- TEXTO PROPORCIONADO
:::::

El rigor de una contradicción íntima sobre la que se sustenta el mundo en que vivimos, la frontera —dice Claudio Magris—, es doble, es ambigua: en unas ocasiones es puente para encontrar al otro, y en otras, es una barrera para rechazarlo. Solamente los que no tienen confianza en el dinamismo y en las posibilidades de los españoles europeos para destacar el mundo de la creación abogan por la exención cultural. Hay que acabar ciertamente (y eso dicho desde aquí también tiene sentido) con el viejo pesimismo español, o con el viejo pesimismo hispano.
La gran comunidad lingüística que se expresa en español debe fomentar su imagen de grupo prestigioso capaz de generar grandes ideas y reflexiones, avanzadas útiles en un mundo cambiante, no debe aparecer nunca más como la pariente pobre que necesita continuamente de hacerse perdonar con la aparición de anglicismos inútiles considerados patentes de distinción y de estar al día. La mirada de Voltaire, de Blanco White, de la novela de Hemingway, por ejemplo, han llegado al siglo xxi; muchas veces son «párpados rotos de un país», de España y de muchos países hispanoamericanos que ya no existen y que sólo existieron en el sueño de los viajeros y de los narradores y la imagen que proyectamos al exterior —pese a que la realidad la rectifique de continuo— parece la misma de ayer, como si el país se hubiera detenido y el tiempo no hubiera pasado por él. Los viejos mitos del Quijote, de Don Juan o de Carmen continúan respirando, ocultando con su latido colorista el presente de un país moderno.
Hablar de decadencia, que a los españoles muchas veces nos gusta hacerlo, es repetir el viejo monólogo de las penas del 98, es seguir caminando por un lienzo de Goya. Hoy, sin embargo, el llanto ha cesado para la comunidad hispana. Las palabras no son ascuas y no podemos decir que «atardece a todas las horas». Los medios de comunicación deben hacer un esfuerzo por cumplir lo que es el lema de una revista que dirijo que se llama El noticiero de las ideas: deben ser testigos de la actualidad, pero no deben de alejarse del mundo de las ideas. Las ideas y las noticias no deben de estar nunca enfrentadas, como yo creo que no están, porque, además, la formación de los periodistas nacionalistas es cada día más amplia.

:::::

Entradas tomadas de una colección
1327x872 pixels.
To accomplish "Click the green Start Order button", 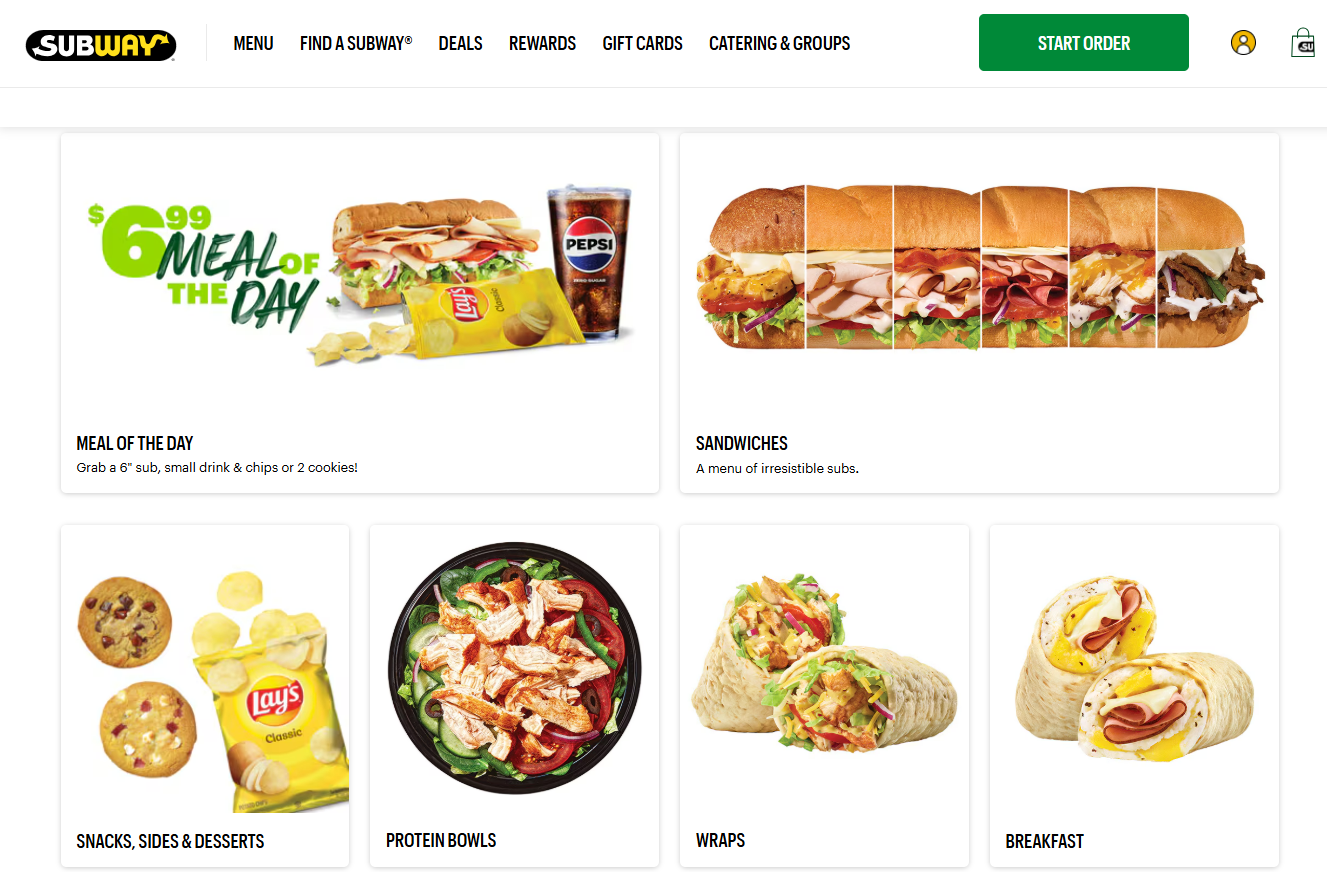I will (x=1084, y=43).
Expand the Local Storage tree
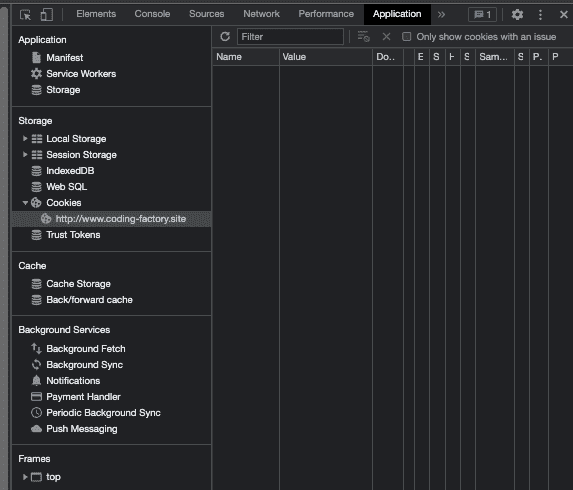Viewport: 573px width, 490px height. point(25,138)
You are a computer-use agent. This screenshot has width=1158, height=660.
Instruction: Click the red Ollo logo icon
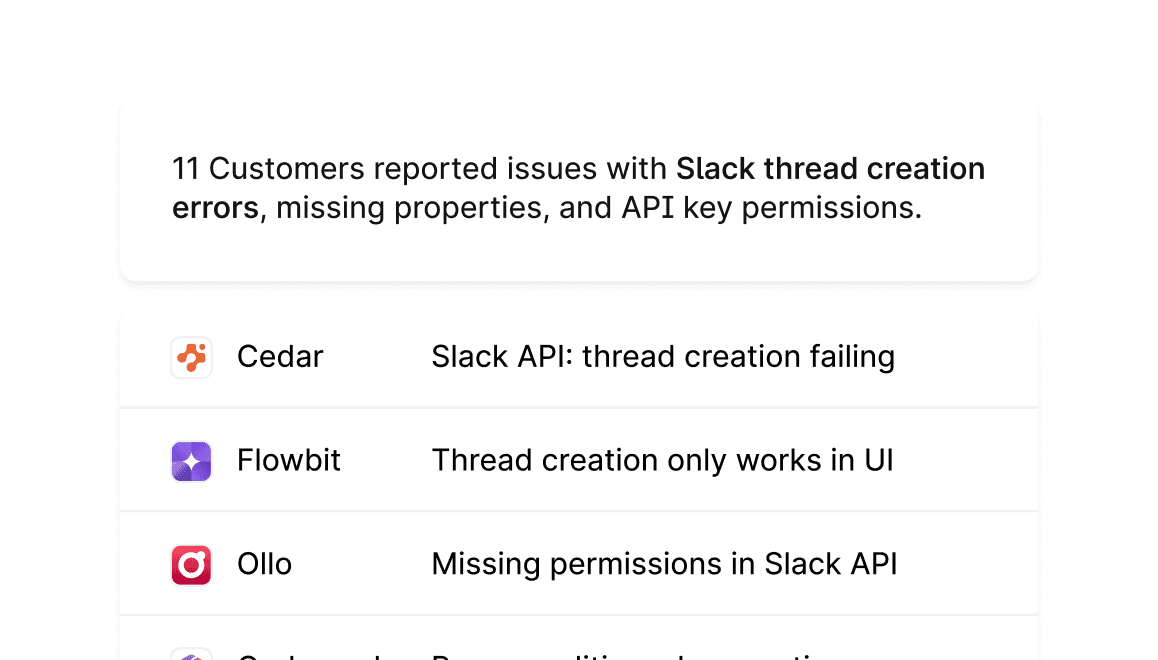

:::::

- INSTRUCCIONES
1. Según el texto sobre la comunidad hispana, ¿por qué la frontera es doble y ambigua? Explícalo en una a tres oraciones.
2. Reproduce del texto sobre la comunidad hispana todo lo que va desde "Hablar de decadencia, que" hasta "día más amplia.".

- RESPUESTAS POR NÚMERO
1. Porque a veces es un puente para encontrar al otro y otras veces es una barrera para rechazarlo.

2.
Hablar de decadencia, que a los españoles muchas veces nos gusta hacerlo, es repetir el viejo monólogo de las penas del 98, es seguir caminando por un lienzo de Goya. Hoy, sin embargo, el llanto ha cesado para la comunidad hispana. Las palabras no son ascuas y no podemos decir que «atardece a todas las horas». Los medios de comunicación deben hacer un esfuerzo por cumplir lo que es el lema de una revista que dirijo que se llama El noticiero de las ideas: deben ser testigos de la actualidad, pero no deben de alejarse del mundo de las ideas. Las ideas y las noticias no deben de estar nunca enfrentadas, como yo creo que no están, porque, además, la formación de los periodistas nacionalistas es cada día más amplia.